Set down every entry exactly as it stands, omitting any picture.
>>>>
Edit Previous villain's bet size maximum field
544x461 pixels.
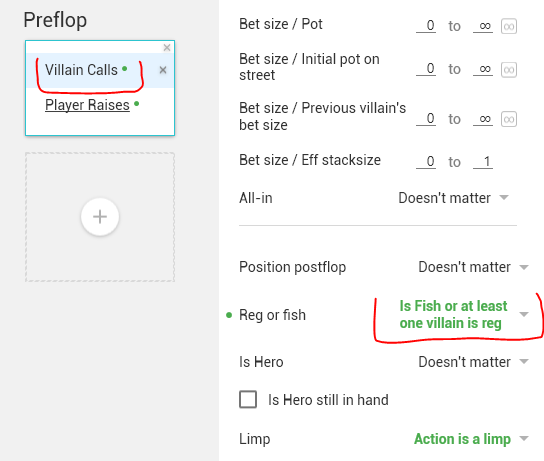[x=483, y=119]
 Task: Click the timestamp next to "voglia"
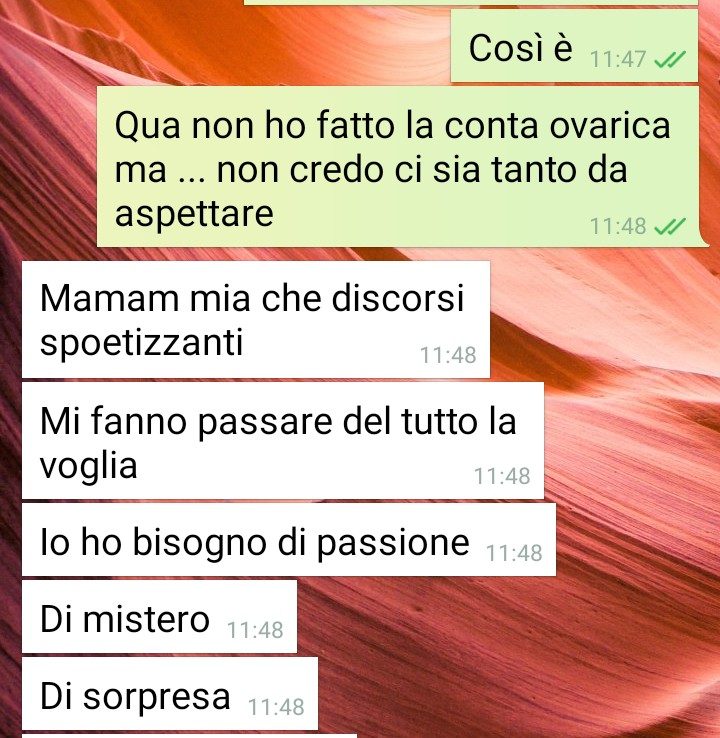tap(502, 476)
<<<<
**Solution to the problem**.
Edit Previous villain's bet size maximum field
544x461 pixels.
[x=483, y=119]
 Task: Click the timestamp next to "voglia"
tap(502, 476)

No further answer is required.